Hollywood films are keen to point out the shallowness of popularity whilst championing the outsiders and, to an extent, the quantity of your contacts in the real, professional world is not necessarily an indicator of success either.
However, it can be. The more relationships you strike up and the more contacts you make, the greater the odds are of translating these connections into sales. The outsider, unconcerned with acceptance is a hero of fiction. In the real world, your business or organisation needs relationships with people.
More important, though, is the quality of these relationships. Even if you are able to deliver your clients success, as they define it, if they do not have a good relationship with you and actually like working with you, they will always be looking for alternatives.
If they discover somebody they get on with better than you who can deliver the same results, your days are numbered.
There is much written about practitioners being too concerned with being liked to make the tough decisions and perform effectively. Certainly, you cannot compromise your professional integrity or values in order to curry favour or remain popular but by building trust, establishing a relationship and using emotional intelligence to connect with people you can make the tough calls without being seen as the villain.

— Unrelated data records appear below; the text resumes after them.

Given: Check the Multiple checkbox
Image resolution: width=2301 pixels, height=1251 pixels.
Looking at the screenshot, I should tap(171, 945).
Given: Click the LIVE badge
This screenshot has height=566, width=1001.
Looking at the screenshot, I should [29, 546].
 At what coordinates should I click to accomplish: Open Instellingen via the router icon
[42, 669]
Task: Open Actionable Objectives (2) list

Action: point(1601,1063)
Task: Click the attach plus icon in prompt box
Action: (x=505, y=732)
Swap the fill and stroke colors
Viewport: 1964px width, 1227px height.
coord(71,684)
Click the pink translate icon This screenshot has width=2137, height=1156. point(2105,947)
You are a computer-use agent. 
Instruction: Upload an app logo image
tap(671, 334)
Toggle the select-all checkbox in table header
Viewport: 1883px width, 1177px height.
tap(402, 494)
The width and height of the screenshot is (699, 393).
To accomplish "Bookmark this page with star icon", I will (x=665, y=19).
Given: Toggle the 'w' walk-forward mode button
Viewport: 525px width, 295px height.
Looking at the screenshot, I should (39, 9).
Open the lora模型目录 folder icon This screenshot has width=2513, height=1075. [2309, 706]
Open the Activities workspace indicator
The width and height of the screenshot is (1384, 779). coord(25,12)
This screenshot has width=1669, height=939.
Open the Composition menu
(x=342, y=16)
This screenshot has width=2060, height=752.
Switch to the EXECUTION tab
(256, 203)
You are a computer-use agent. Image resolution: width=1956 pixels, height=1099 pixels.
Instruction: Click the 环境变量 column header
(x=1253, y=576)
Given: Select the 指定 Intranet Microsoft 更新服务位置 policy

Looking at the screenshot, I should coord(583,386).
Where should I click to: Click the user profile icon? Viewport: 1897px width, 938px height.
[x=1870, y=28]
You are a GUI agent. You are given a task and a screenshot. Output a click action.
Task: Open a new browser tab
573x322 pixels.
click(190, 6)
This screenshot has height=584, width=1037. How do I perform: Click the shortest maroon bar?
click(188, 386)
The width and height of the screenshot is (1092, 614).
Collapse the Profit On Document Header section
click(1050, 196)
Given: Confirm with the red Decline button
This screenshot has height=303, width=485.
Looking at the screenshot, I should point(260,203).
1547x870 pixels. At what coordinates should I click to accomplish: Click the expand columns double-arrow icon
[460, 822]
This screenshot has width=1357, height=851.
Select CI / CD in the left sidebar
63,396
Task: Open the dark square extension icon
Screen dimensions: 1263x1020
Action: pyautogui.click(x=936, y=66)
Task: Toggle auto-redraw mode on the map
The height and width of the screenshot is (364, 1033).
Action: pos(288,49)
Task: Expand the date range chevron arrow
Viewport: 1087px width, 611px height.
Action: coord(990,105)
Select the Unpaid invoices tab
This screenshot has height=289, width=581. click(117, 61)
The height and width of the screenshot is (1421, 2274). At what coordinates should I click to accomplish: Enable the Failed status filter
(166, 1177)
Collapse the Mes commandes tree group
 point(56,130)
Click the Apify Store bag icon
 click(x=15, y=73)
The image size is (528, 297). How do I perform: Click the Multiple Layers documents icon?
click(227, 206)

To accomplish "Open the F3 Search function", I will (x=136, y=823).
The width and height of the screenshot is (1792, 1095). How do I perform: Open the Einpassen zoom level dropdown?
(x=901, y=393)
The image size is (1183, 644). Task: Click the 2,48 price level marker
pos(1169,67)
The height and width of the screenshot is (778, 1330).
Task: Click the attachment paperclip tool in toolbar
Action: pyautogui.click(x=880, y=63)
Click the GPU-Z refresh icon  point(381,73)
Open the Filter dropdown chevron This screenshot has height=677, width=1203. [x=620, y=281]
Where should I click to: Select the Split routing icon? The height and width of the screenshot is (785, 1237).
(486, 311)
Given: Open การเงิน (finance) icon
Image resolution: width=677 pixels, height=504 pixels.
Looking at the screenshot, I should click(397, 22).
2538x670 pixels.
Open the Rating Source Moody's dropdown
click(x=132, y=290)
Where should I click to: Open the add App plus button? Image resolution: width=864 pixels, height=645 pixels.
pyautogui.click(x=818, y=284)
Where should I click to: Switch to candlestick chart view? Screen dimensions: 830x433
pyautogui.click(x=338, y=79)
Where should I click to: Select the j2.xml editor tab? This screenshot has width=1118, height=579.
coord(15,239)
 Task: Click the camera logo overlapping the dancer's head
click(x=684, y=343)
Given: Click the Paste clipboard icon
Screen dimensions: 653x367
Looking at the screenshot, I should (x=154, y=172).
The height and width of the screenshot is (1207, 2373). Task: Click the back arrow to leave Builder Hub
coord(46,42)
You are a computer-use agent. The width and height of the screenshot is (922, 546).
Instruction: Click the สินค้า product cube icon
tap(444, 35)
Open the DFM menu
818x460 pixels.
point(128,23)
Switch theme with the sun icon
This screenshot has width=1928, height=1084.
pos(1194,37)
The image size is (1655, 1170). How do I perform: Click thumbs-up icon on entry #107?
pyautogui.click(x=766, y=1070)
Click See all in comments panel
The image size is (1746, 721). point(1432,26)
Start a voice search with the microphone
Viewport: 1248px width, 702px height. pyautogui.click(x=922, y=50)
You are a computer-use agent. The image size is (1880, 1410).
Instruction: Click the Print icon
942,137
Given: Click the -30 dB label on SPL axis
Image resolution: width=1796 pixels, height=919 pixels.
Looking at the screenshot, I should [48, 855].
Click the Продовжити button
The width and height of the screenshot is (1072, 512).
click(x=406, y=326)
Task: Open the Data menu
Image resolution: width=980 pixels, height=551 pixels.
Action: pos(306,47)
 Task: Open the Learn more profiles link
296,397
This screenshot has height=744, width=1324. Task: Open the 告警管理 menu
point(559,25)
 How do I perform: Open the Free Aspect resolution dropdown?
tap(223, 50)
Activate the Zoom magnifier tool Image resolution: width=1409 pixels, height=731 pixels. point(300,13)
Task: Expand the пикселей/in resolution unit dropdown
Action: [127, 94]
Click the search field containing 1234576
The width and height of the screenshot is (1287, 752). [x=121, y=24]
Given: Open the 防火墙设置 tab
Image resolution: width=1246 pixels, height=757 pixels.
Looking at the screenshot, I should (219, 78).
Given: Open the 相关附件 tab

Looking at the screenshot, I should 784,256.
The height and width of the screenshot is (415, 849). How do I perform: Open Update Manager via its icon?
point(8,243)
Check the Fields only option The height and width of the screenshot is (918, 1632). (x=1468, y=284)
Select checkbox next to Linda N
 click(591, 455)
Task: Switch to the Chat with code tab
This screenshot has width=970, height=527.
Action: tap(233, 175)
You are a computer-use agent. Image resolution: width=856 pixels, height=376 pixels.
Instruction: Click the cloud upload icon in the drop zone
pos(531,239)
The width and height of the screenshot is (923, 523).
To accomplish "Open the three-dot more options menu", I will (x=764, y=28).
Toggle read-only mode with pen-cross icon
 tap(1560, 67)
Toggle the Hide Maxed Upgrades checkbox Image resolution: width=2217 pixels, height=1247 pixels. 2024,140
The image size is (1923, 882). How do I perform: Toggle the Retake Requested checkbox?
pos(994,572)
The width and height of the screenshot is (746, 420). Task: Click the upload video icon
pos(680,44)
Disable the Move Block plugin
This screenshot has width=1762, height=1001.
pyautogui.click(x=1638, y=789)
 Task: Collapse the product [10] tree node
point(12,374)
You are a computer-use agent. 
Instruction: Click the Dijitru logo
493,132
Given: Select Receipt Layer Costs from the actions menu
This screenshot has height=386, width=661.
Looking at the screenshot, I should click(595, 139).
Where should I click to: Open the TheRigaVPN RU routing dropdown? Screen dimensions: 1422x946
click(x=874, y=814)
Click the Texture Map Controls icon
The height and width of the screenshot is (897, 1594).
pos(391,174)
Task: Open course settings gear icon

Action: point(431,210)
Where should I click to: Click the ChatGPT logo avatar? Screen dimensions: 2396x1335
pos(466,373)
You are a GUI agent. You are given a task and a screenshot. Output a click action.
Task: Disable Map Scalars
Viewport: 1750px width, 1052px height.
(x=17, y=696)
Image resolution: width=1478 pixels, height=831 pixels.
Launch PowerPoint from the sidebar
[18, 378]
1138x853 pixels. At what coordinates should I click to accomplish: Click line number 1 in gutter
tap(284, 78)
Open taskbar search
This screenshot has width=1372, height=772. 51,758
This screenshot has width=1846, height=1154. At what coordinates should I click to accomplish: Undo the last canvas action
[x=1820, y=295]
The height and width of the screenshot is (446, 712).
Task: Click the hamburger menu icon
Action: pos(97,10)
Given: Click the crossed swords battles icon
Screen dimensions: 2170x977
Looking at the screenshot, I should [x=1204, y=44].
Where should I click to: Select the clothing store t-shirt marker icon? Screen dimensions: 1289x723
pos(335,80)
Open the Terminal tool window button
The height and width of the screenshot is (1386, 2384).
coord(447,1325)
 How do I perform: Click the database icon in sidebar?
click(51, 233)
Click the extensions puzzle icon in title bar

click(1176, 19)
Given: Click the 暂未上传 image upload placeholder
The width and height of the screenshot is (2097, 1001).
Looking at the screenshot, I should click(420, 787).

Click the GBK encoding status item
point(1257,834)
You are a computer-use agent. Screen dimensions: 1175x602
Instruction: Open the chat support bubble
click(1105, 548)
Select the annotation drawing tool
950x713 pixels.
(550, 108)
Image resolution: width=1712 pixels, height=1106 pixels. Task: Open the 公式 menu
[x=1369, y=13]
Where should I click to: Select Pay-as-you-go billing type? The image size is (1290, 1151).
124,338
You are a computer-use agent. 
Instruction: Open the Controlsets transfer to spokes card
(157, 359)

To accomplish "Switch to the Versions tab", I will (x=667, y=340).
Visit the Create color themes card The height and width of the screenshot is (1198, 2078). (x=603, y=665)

It is in your interest to build this trust and it begins at the beginning. If people you meet at networking events get to like you and “rate” you for who you are and what you can provide, you are more likely to achieve a sale in due course.
If you manage to build a good relationship with a new contact, then not only does it increase the likelihood that you are creating a future client and/or a route to market, but you may find that they have something which would benefit you or someone who could be of use to you. A valuable symbiotic relationship could be taking root.
Wanting to be liked for the sake of being liked and to satisfy your own vanity is not a helpful way to operate. Generating a professional relationship where each party not only appreciates the service provided by the other but genuinely enjoy working together can be hugely beneficial to everyone involved. Life’s not a popularity contest but real friendship can often mean more than a signed contract.